» **What to do**
Would it be possible to copy exactly the lines from the one containing "The height and width of the screenshot is (1394, 860)." to the end of the entries, including both and nothing else?

═══ Information supplied ═══

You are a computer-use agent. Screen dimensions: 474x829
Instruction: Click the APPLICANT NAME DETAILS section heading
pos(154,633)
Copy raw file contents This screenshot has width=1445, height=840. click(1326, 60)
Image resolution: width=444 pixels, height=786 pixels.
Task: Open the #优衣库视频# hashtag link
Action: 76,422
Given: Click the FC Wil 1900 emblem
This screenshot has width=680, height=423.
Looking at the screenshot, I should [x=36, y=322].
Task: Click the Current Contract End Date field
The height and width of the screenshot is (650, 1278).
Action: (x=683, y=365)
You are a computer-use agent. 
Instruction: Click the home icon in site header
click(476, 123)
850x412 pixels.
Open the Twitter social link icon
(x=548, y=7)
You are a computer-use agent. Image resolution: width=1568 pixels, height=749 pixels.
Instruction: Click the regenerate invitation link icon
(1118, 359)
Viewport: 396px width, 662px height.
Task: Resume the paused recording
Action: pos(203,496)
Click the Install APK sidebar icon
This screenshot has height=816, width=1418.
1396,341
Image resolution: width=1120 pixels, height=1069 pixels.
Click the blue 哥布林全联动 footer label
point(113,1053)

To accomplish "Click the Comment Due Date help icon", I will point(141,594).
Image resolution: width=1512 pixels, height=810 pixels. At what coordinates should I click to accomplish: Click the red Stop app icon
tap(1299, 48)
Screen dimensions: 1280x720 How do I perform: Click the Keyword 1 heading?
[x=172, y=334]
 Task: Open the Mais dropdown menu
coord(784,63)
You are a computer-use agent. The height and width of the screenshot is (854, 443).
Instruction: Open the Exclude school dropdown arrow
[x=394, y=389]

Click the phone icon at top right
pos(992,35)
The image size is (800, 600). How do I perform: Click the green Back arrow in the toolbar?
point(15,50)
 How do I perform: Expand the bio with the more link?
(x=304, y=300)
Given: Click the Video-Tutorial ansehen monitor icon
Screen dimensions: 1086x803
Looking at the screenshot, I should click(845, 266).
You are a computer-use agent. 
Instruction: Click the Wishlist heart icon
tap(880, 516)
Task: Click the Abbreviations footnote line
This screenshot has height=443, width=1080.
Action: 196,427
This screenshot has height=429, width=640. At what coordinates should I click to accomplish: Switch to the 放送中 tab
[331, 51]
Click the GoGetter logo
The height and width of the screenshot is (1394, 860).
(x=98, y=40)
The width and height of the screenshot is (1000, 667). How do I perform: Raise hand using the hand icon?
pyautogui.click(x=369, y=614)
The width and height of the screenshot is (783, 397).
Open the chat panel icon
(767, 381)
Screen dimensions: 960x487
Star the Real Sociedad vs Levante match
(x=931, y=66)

═══

» **Result for this exercise**
The height and width of the screenshot is (1394, 860).
(x=98, y=40)
The width and height of the screenshot is (1000, 667). How do I perform: Raise hand using the hand icon?
pyautogui.click(x=369, y=614)
The width and height of the screenshot is (783, 397).
Open the chat panel icon
(767, 381)
Screen dimensions: 960x487
Star the Real Sociedad vs Levante match
(x=931, y=66)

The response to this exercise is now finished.